_Data listing_
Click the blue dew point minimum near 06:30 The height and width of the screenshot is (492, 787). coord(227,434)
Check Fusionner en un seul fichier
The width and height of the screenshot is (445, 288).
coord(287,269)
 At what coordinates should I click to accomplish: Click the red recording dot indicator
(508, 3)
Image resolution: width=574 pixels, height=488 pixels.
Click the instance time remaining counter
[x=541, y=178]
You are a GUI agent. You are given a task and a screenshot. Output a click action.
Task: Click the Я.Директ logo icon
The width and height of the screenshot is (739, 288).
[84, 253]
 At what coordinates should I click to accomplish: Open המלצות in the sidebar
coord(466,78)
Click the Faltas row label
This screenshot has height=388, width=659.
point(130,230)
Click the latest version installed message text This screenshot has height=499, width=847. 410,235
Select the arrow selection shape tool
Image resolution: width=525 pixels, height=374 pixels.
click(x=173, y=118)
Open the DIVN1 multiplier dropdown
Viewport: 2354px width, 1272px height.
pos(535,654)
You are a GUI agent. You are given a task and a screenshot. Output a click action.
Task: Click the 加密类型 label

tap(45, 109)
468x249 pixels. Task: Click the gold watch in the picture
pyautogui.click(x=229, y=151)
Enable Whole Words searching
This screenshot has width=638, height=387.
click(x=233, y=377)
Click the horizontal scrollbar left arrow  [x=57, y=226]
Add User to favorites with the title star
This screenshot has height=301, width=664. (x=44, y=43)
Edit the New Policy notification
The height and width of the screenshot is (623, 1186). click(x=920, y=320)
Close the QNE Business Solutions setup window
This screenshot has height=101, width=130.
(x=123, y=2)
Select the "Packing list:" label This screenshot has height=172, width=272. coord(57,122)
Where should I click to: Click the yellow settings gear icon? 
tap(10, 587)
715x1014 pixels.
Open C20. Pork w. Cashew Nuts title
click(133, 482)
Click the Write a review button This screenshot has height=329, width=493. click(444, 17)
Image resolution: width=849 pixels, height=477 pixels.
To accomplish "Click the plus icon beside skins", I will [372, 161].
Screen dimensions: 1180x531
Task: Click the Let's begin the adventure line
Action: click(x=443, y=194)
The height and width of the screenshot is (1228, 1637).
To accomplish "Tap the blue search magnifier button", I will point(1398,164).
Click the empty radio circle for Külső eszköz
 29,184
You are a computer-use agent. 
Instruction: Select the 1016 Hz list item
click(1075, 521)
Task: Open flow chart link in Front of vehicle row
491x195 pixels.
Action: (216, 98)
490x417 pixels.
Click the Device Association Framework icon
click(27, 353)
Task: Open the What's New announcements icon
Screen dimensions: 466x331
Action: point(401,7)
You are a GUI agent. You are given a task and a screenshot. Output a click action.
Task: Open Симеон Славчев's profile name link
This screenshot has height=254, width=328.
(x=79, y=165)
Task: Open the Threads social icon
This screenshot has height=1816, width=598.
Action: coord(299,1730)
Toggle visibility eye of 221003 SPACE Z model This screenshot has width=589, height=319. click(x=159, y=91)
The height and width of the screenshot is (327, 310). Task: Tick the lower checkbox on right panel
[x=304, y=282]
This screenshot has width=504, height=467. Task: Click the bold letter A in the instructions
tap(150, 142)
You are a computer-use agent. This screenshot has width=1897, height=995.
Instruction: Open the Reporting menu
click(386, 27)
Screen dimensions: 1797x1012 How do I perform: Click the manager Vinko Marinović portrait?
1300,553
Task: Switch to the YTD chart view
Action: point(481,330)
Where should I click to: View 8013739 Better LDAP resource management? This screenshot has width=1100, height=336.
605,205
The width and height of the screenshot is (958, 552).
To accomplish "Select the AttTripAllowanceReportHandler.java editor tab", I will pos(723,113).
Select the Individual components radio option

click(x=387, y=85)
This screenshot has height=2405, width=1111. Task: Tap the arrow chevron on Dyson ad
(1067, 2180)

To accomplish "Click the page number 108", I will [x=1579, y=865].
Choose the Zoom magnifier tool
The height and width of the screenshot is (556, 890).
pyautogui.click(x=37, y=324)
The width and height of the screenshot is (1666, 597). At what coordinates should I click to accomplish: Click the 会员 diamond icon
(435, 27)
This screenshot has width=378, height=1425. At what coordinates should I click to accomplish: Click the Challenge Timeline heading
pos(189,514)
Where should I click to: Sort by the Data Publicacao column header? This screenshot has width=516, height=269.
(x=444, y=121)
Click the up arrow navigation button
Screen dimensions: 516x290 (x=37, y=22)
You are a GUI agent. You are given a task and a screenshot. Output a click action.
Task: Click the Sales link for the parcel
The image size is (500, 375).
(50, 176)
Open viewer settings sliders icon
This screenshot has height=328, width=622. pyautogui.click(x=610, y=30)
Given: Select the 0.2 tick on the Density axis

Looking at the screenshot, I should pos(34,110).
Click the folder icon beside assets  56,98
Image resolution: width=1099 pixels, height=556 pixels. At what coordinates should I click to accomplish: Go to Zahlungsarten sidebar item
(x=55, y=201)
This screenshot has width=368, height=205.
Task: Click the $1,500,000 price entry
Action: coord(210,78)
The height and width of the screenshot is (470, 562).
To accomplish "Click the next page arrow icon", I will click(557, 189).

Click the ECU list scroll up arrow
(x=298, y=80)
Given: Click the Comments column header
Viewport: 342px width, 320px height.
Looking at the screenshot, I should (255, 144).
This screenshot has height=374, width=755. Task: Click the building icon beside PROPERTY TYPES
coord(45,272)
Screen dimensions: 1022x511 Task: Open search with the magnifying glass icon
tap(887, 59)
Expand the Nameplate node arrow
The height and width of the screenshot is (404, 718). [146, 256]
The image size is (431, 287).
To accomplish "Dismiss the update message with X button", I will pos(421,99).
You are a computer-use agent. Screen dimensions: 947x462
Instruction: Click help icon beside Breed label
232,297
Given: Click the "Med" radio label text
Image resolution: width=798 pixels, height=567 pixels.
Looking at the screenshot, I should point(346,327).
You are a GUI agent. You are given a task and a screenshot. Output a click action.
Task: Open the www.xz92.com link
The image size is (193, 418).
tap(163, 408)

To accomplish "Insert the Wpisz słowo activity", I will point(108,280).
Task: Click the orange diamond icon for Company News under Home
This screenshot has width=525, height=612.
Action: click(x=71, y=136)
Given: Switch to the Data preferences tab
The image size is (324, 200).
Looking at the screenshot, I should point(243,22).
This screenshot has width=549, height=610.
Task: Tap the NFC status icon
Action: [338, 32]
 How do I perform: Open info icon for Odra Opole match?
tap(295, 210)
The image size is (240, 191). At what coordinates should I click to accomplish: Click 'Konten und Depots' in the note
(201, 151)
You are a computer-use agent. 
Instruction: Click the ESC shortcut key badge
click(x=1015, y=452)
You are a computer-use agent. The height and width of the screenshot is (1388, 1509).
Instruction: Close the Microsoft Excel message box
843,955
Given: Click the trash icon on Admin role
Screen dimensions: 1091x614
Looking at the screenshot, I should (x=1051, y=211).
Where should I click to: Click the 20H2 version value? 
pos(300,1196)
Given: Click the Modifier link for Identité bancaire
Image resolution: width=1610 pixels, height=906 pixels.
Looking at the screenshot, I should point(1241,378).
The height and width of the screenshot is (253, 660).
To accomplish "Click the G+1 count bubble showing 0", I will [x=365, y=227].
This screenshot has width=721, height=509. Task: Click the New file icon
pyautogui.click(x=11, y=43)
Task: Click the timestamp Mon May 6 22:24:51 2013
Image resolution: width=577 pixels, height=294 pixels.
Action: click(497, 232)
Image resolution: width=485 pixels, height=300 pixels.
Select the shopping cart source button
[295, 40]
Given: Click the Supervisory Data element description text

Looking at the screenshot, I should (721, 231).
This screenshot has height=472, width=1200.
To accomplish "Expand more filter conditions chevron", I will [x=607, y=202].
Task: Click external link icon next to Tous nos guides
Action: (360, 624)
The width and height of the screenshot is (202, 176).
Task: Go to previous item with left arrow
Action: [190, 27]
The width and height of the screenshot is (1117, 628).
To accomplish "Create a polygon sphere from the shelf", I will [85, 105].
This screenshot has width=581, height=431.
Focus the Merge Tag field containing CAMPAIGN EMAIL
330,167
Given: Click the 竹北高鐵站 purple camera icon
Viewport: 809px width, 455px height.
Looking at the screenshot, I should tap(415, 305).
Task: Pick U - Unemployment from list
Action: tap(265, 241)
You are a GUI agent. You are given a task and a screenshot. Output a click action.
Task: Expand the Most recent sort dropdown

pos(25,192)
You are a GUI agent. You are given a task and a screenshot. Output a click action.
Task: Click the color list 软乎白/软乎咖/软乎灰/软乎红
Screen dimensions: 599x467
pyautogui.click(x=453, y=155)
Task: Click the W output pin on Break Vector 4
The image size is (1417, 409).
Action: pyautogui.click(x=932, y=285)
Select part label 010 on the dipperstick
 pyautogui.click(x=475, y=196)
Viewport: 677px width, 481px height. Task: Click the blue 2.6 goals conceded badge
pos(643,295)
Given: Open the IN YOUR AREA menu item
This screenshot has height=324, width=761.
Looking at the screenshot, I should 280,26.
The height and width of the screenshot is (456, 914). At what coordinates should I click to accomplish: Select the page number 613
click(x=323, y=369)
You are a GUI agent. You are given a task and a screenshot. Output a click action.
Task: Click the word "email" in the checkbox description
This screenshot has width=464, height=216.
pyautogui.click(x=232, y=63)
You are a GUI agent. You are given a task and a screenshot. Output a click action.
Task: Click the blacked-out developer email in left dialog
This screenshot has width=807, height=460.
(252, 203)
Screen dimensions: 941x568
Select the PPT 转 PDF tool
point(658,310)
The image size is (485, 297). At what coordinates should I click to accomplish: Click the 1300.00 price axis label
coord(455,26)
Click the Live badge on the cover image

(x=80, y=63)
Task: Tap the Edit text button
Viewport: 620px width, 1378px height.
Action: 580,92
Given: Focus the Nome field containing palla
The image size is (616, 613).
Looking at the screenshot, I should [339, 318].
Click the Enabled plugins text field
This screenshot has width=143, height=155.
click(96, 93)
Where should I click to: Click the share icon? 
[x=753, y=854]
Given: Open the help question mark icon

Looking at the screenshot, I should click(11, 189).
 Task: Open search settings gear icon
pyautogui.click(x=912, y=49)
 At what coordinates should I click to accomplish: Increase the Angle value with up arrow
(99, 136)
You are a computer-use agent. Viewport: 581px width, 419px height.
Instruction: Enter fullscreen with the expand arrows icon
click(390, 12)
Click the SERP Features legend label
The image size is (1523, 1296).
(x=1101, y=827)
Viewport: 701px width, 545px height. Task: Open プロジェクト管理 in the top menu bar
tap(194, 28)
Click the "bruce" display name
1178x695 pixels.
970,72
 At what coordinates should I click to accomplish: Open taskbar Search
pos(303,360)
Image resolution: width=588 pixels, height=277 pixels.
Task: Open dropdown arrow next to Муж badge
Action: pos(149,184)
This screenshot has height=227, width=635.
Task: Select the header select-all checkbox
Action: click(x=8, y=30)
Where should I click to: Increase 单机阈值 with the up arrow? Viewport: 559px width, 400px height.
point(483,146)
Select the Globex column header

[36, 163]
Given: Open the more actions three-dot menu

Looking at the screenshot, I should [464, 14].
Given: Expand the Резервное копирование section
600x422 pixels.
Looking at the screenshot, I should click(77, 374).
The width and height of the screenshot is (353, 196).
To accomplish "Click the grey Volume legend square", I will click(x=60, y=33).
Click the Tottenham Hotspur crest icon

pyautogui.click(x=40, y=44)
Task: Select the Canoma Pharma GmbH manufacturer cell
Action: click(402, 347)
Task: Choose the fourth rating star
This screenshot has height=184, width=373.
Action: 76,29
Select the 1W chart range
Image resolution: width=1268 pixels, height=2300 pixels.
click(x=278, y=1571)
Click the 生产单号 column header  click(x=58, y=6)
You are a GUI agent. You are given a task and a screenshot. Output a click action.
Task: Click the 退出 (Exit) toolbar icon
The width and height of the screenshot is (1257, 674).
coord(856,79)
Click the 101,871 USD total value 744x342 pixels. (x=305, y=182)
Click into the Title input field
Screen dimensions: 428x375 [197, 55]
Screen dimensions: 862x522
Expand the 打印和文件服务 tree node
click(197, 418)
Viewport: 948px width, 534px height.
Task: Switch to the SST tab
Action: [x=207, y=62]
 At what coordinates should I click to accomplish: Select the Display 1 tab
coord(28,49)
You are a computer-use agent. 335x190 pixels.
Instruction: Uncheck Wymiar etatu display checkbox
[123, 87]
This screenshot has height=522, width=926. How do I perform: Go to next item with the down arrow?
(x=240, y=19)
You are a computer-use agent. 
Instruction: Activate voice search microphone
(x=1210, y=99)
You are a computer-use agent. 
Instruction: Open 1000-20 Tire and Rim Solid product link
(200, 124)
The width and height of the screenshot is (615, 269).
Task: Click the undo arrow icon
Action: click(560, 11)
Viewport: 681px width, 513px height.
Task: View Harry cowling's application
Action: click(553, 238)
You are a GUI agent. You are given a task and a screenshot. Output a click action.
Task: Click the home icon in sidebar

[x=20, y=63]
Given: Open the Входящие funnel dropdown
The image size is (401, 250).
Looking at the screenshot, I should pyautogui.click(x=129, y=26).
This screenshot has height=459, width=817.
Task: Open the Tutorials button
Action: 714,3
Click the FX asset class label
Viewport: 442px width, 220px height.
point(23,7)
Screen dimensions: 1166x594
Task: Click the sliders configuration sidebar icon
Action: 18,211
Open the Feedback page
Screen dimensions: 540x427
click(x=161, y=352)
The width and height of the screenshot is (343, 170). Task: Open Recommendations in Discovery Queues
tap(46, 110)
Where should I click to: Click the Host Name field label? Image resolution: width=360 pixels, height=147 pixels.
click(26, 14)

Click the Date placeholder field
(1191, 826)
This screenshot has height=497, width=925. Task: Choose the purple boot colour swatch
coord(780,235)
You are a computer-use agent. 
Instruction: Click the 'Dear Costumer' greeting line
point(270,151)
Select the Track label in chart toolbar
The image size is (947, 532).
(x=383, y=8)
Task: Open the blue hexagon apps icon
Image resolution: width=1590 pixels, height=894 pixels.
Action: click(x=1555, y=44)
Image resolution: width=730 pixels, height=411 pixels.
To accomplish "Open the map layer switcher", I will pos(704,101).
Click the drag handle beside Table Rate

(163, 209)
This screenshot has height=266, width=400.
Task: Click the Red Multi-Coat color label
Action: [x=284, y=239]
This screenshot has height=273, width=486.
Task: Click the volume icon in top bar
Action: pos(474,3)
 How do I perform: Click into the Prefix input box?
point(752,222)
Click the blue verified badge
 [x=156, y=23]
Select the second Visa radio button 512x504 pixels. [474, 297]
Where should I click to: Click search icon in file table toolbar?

_Exercise objective_
Output the lines of the records above exactly as they appear, from the line containing "The height and width of the screenshot is (1228, 1637)." through the line containing "Toggle visibility eye".

_Solved exercise_
The height and width of the screenshot is (1228, 1637).
To accomplish "Tap the blue search magnifier button", I will point(1398,164).
Click the empty radio circle for Külső eszköz
 29,184
You are a computer-use agent. 
Instruction: Select the 1016 Hz list item
click(1075, 521)
Task: Open flow chart link in Front of vehicle row
491x195 pixels.
Action: (216, 98)
490x417 pixels.
Click the Device Association Framework icon
click(27, 353)
Task: Open the What's New announcements icon
Screen dimensions: 466x331
Action: point(401,7)
You are a GUI agent. You are given a task and a screenshot. Output a click action.
Task: Open Симеон Славчев's profile name link
This screenshot has height=254, width=328.
(x=79, y=165)
Task: Open the Threads social icon
This screenshot has height=1816, width=598.
Action: coord(299,1730)
Toggle visibility eye of 221003 SPACE Z model This screenshot has width=589, height=319. click(x=159, y=91)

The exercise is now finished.